The Golden Eagles will look to utilize their versatility at the guard position and athleticism in the post in hopes of creating mismatches for opposing teams in 2009-10. Tech plans to get up and down the floor quickly to create easy baskets on offense and play attacking, suffocating defense in order to create turnovers.

Tech's young squad will have to grow up fast as the Golden Eagles will look to sophomores Tacarra Hayes and Krystal Stirrup to lead the team.

Hayes averaged 6.7 points per game in OVC play last season and showed how explosive she can be offensively with a 20-point game against Austin Peay. Forced to play out of position for much of the season last year, Hayes will be able to play in the backcourt this season where she will be able to best utilize her skill set.

"Tacarra will run through a brick wall for you. She was playing a little out of position toward the end of last year, but she can get away with it because she plays so hard," Messer said. "She's one of the quickest players getting to the basket off of the dribble that I've seen. She is definitely going to be an offensive threat for us."

Stirrup was a steady contributor off the Golden Eagle bench as a freshman, but she will likely see an expanded role for Tech in 2009-10. An athletic 6-foot forward, Stirrup averaged 5.8 points per game last season while pulling in 4.0 rebounds per contest. The sophomore has the ability to create mismatches for opponents because of her height and athleticism.

"Krystal is a versatile player, and we'll be able to utilize her in many different situations," Messer said. "She has displayed a great deal of leadership by example."

Sophomores Simone Rutledge and Rachel Glidden will be back for their second seasons with the Golden Eagles as well. Rutledge earned co-Most Improved Player honors on the team last season, while Glidden proved to be a threat from behind the 3-point arc for Tech.

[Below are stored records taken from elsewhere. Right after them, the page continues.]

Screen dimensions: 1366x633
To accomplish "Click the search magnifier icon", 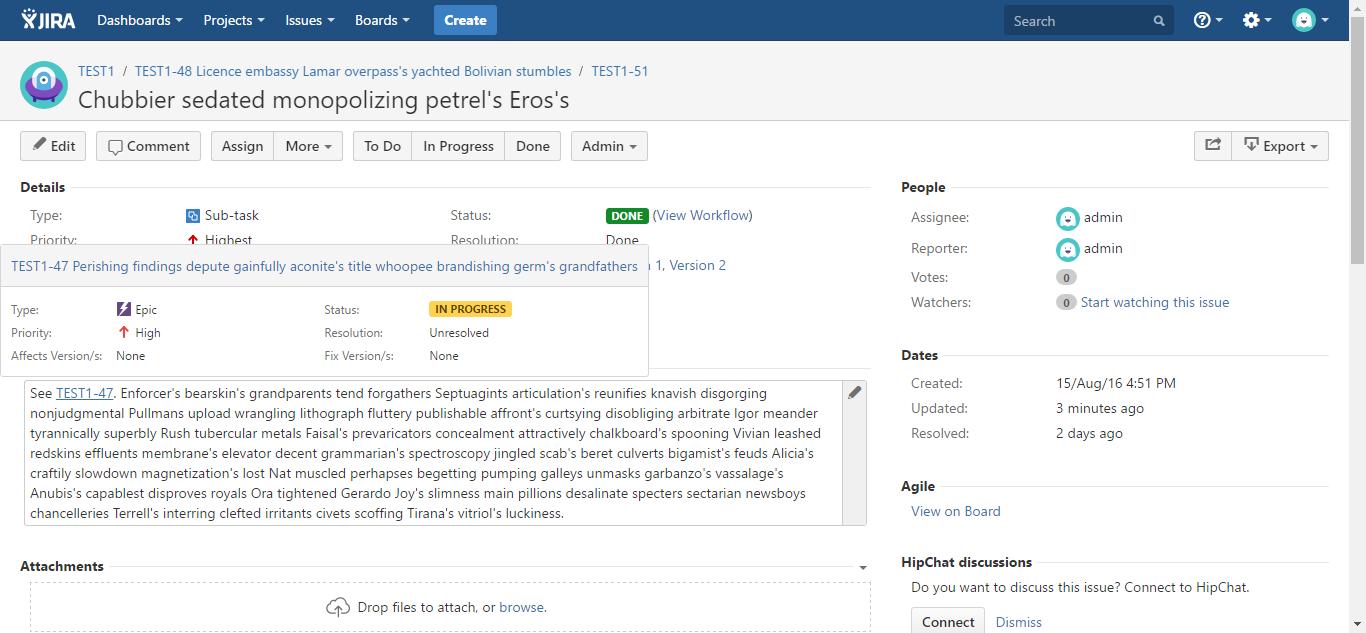I will pyautogui.click(x=1159, y=21).
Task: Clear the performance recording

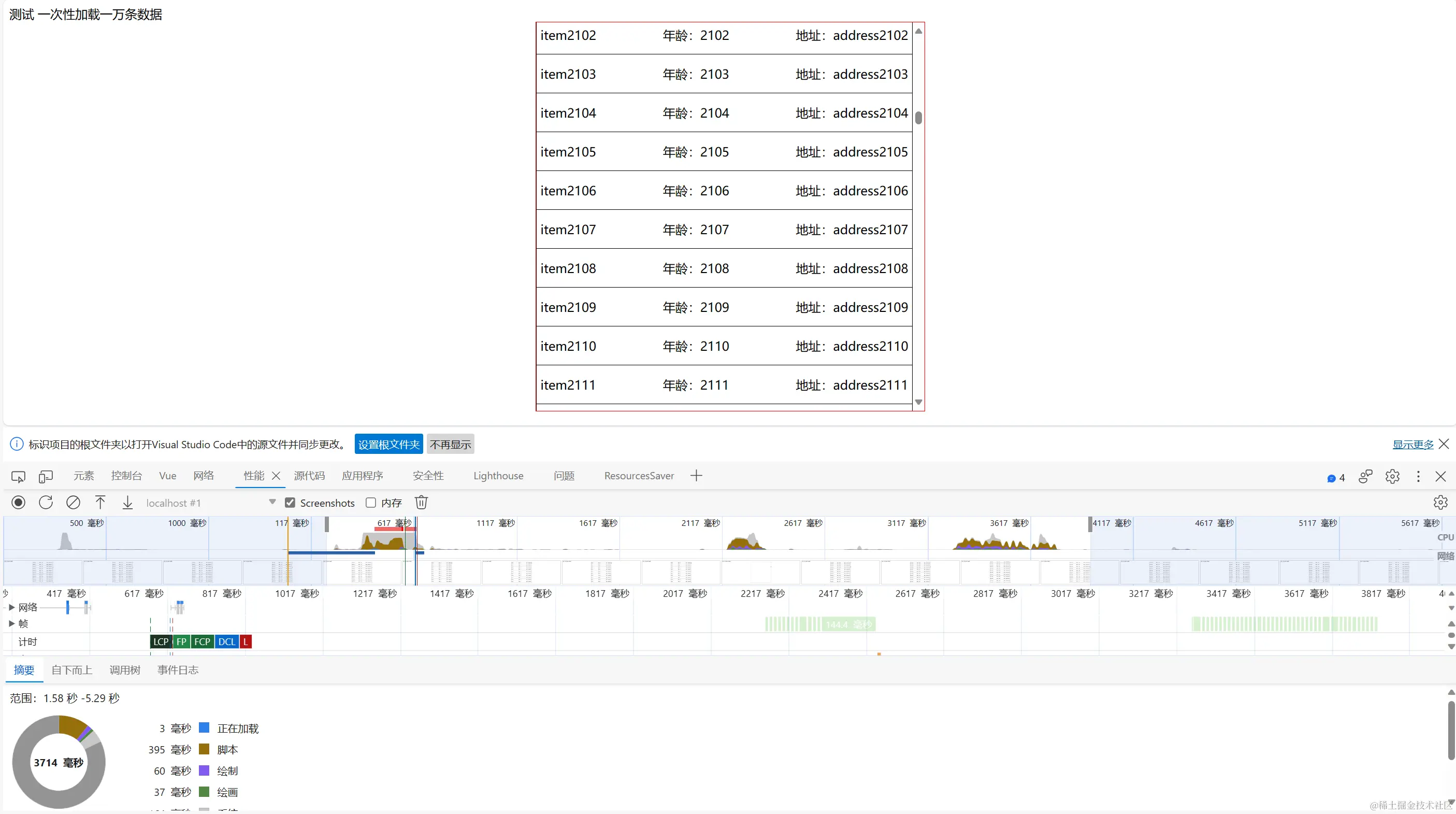Action: [73, 503]
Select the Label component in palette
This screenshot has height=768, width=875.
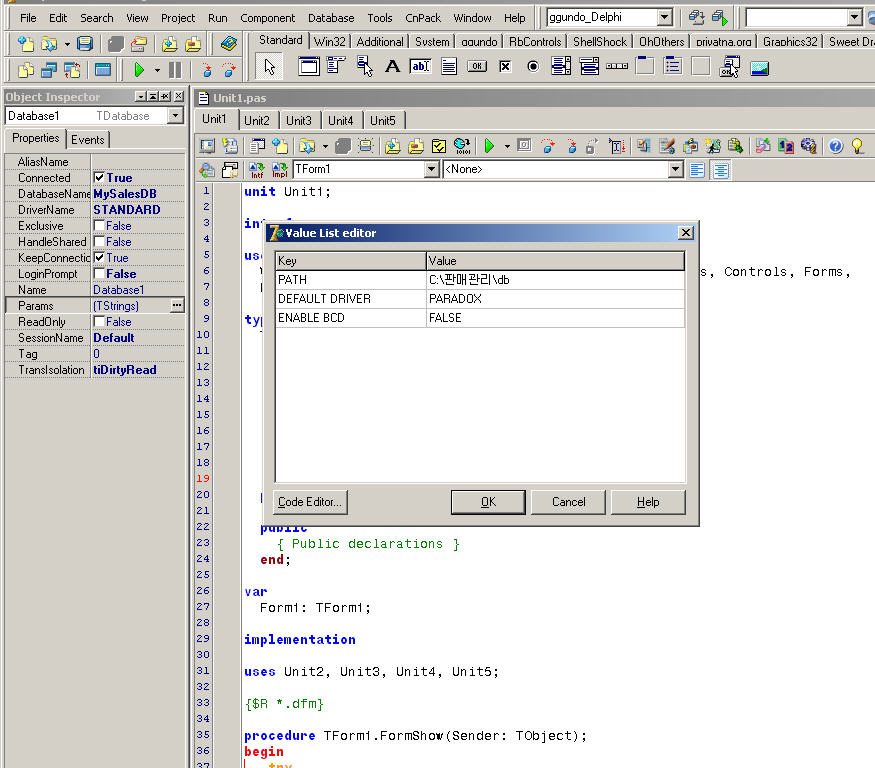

Messer will certainly look for contributions out of her freshman class this season, and she is confident that they will be able to step in and make a difference right away. This preseason, she has been impressed with the work ethic she has seen from her newcomers.

"Our freshmen have done a tremendous job in terms of their leadership both on and off the court," Messer said. "It's exciting to know that I'll have them for four years. They work hard and have bought into my system from day one."

Entering the season as the seventh winningest program in NCAA history, the women's basketball team and head coach Sytia Messer hope the phrase "The more things change, the more they stay the same" applies to the Golden Eagle 2009-10 season as it looks for the 35th winning season in the program's history.